The diagnosis of this disease is possible by the detection of the fungus on specimens of body fluids or biopsies of lesions.4 The main other entities that can produce similar ocular picture are syphilis, sarcoidosis, and tuberculosis.3 The diagnosis of systemic paracoccidioidomycosis was reached in this case by finding the fungus in the sputum and confirmed by double immunodiffusion test. Since other possible causes for similar choroidal lesions had been eliminated, and since the patient positively responded to the specific treatment, the final diagnosis made was of disseminated choroidal paracoccidioidomycosis.

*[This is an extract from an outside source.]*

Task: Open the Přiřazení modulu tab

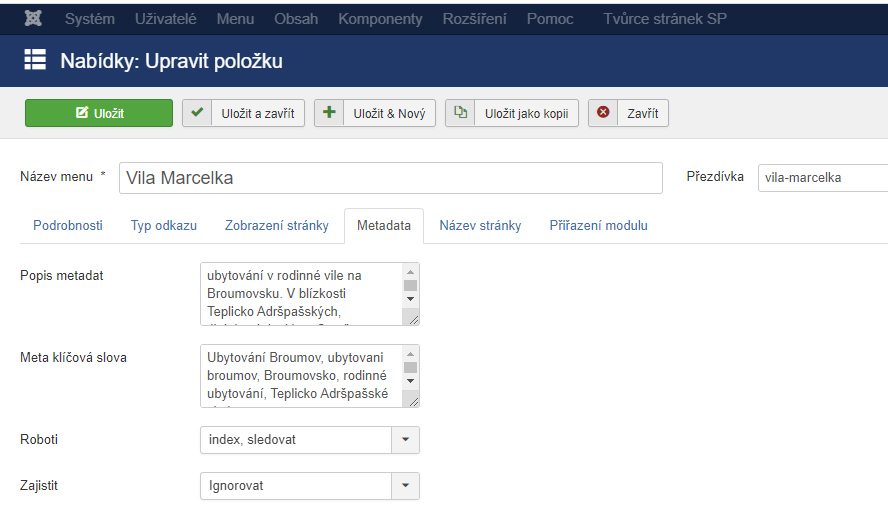Action: point(598,226)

Our patient had a good response to trimethoprim–sulphamethoxazole therapy. The systemic and ocular manifestations resolved, and no evidence of reactivation has been noted on follow-up examination.

Paracoccidioidomycosis should be suspected in patients who lived in endemic areas or with an appropriate travel history. Although rare, ocular dissemination of P. brasiliensis also be considered in patients with posterior chorioretinitis and previous or active pulmonary lesions of equivocal nature. Early diagnosis and adequate therapy are essential.